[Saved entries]
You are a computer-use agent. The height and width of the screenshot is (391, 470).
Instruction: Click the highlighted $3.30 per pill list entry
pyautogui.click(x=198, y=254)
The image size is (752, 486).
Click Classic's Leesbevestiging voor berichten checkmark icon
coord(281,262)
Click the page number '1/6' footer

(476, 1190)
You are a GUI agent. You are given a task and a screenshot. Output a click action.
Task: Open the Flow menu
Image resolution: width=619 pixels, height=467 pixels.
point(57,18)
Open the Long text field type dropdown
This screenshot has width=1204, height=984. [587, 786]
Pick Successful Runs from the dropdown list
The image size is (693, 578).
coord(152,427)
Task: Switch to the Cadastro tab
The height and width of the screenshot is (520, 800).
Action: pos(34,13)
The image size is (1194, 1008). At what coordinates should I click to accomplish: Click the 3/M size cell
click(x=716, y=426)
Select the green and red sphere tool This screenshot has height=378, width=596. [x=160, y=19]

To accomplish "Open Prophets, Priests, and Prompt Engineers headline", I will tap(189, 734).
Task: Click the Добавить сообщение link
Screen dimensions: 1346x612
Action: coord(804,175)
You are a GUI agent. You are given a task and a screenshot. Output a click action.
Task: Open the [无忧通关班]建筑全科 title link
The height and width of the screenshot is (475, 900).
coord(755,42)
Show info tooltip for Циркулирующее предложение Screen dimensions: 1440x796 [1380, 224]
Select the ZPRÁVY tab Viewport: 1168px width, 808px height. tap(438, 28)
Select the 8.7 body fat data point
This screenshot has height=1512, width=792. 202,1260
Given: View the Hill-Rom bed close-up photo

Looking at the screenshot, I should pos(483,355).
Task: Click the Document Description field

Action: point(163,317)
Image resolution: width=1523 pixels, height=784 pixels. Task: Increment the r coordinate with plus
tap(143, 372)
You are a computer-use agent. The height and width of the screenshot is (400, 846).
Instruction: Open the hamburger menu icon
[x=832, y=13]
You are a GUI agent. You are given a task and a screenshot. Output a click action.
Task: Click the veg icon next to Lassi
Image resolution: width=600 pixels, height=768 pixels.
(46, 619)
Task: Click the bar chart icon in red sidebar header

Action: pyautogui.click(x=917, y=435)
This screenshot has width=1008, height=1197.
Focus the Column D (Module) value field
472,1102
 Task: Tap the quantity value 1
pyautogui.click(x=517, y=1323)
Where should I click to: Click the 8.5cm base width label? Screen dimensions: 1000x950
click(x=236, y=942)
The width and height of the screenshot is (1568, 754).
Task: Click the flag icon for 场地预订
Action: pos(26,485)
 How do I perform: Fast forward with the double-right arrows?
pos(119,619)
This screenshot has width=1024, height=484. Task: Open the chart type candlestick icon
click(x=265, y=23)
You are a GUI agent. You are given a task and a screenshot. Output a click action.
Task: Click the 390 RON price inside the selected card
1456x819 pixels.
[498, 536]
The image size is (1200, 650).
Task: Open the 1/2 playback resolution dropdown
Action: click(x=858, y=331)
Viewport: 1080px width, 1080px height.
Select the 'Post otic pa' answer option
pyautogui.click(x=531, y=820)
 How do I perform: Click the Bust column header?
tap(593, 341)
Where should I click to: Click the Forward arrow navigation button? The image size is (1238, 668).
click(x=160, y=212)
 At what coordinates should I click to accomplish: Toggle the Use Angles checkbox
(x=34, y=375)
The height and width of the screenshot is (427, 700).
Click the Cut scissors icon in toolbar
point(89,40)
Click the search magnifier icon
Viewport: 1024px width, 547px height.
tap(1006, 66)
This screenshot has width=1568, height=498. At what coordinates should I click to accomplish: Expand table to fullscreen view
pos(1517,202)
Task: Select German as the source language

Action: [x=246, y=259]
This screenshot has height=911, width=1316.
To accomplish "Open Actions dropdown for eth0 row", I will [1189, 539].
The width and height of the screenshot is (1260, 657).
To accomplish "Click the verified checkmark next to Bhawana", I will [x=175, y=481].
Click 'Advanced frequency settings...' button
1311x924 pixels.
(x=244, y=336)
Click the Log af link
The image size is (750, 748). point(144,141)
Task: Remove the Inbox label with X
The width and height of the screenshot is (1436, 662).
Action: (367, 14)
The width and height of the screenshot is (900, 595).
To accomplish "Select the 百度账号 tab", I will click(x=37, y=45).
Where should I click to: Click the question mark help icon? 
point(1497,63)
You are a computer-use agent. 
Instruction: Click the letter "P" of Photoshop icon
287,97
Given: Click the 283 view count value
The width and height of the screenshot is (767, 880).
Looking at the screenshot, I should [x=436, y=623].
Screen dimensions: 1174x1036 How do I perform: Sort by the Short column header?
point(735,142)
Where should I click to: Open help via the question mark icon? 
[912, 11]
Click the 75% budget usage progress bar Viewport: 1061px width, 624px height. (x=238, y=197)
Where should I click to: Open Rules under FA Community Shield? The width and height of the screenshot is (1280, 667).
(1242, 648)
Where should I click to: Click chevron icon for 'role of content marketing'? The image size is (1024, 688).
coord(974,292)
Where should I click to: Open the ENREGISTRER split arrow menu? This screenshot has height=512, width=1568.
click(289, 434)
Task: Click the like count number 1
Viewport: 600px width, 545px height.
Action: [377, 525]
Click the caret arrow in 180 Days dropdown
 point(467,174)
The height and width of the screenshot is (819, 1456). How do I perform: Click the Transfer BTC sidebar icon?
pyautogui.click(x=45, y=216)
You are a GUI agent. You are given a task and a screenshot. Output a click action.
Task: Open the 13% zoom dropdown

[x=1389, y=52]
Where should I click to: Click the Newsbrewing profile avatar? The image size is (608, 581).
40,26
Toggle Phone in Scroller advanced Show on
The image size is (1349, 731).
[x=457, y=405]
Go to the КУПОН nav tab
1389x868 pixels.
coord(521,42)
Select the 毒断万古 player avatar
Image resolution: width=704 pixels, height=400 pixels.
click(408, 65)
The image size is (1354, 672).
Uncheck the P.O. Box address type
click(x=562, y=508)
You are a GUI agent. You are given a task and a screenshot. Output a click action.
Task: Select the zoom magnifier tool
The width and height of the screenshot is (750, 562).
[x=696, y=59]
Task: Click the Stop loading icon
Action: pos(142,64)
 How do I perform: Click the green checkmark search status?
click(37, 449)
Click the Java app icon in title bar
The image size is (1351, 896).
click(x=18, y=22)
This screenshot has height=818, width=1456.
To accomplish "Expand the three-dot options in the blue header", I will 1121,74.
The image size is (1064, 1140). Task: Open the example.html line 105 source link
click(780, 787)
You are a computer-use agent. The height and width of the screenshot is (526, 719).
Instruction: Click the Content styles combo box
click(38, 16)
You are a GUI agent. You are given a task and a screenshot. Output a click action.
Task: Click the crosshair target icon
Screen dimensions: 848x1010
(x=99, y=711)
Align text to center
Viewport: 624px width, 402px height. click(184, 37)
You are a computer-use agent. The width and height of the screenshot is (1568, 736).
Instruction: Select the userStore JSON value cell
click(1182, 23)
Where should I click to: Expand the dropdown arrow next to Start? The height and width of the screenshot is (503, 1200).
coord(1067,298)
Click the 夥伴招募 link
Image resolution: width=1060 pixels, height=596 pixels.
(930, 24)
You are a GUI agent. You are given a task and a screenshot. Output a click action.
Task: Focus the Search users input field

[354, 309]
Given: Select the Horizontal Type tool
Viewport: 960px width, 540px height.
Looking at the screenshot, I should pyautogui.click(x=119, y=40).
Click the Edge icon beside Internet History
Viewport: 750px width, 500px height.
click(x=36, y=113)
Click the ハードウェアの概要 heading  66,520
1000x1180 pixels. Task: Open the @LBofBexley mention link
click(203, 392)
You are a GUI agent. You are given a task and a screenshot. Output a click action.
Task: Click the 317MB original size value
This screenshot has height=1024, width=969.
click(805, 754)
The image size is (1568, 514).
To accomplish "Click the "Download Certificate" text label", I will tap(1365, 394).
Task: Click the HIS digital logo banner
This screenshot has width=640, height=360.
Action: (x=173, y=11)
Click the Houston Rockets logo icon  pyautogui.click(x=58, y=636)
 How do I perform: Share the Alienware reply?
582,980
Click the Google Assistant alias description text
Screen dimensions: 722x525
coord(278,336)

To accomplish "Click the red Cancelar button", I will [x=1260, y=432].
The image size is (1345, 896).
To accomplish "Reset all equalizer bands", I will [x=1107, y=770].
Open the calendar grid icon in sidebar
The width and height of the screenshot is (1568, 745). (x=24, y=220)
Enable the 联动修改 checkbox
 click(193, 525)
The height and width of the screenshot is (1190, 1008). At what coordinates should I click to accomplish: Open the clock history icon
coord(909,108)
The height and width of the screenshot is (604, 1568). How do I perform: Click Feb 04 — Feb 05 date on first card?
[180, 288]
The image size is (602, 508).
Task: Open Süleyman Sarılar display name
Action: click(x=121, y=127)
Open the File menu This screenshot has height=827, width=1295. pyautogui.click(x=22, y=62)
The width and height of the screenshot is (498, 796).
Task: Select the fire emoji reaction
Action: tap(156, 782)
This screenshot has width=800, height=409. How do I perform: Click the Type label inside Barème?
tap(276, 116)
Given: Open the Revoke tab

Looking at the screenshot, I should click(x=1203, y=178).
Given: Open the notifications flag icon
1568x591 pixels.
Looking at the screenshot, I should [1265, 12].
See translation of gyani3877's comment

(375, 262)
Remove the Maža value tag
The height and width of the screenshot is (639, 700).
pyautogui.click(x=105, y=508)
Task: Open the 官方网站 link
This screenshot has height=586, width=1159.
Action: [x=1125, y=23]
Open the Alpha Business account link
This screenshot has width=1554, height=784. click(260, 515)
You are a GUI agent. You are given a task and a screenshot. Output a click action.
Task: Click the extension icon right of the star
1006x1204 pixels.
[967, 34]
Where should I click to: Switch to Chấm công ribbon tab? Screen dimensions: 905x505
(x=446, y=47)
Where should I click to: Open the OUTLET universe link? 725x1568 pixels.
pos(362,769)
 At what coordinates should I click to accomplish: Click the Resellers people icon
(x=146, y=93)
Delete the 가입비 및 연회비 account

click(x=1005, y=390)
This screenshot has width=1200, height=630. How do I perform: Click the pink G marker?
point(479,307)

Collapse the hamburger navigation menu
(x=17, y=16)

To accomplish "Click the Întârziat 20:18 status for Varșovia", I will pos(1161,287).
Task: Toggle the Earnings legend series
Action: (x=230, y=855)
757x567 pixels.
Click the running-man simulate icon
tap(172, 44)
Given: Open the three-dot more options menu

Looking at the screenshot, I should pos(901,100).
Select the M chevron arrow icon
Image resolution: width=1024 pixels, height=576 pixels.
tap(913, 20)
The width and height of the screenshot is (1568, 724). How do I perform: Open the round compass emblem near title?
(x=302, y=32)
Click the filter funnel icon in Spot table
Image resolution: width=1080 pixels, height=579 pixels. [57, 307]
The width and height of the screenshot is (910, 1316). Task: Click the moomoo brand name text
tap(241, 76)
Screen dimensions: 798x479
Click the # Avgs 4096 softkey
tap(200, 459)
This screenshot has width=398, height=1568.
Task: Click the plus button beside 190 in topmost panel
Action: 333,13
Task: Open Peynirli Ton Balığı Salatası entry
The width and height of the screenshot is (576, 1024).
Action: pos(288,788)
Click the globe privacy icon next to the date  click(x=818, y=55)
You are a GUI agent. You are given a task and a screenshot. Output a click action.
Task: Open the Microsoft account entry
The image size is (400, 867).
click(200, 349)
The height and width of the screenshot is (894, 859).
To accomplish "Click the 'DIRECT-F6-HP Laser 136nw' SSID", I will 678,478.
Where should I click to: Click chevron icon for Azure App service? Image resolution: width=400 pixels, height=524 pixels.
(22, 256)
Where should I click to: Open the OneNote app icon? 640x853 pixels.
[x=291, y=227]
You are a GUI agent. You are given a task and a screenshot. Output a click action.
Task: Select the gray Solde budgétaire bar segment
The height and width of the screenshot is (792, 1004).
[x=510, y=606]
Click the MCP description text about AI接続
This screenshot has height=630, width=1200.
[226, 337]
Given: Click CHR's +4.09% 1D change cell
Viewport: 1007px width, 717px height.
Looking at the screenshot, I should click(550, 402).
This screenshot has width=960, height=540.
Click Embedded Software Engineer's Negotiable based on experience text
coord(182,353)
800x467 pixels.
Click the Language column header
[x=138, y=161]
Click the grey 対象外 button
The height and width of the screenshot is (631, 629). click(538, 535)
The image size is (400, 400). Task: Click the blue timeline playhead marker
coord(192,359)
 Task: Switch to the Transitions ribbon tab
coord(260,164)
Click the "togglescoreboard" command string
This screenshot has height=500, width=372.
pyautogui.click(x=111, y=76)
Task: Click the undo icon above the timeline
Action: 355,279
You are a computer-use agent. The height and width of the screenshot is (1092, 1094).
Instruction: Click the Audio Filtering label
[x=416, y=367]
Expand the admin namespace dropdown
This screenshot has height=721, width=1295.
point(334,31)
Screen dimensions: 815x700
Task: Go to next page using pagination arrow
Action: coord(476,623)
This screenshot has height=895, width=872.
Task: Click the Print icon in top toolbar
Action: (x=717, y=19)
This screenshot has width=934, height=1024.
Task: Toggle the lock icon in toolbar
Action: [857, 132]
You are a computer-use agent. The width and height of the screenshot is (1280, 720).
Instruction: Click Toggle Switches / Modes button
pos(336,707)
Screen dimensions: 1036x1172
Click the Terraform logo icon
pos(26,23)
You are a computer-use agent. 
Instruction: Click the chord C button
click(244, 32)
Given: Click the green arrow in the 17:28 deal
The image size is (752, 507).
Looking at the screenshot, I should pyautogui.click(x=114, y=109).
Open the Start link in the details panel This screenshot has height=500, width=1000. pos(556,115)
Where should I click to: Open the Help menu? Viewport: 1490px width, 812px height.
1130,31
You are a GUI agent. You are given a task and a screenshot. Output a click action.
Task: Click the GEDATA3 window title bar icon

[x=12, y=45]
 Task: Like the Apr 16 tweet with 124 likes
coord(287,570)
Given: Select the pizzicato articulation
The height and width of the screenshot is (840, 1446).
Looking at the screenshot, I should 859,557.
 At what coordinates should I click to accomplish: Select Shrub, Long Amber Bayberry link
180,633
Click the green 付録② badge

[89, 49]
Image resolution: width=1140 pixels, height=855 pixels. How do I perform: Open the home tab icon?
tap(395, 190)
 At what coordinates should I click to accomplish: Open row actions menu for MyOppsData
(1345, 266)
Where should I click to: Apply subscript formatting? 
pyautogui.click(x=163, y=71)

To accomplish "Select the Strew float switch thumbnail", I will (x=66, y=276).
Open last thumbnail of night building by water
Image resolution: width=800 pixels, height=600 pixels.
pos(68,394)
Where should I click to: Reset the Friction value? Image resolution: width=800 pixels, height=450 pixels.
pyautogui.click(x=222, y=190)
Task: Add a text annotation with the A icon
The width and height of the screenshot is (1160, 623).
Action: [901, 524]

## Work to complete
Only the lines above from the line containing "Task: Switch to the Cadastro tab" through the line containing "Show info tooltip" should be retyped, exactly and with both ends included.

## Answer to the exercise
Task: Switch to the Cadastro tab
The height and width of the screenshot is (520, 800).
Action: pos(34,13)
The image size is (1194, 1008). At what coordinates should I click to accomplish: Click the 3/M size cell
click(x=716, y=426)
Select the green and red sphere tool This screenshot has height=378, width=596. [x=160, y=19]

To accomplish "Open Prophets, Priests, and Prompt Engineers headline", I will tap(189, 734).
Task: Click the Добавить сообщение link
Screen dimensions: 1346x612
Action: coord(804,175)
You are a GUI agent. You are given a task and a screenshot. Output a click action.
Task: Open the [无忧通关班]建筑全科 title link
The height and width of the screenshot is (475, 900).
coord(755,42)
Show info tooltip for Циркулирующее предложение Screen dimensions: 1440x796 [1380, 224]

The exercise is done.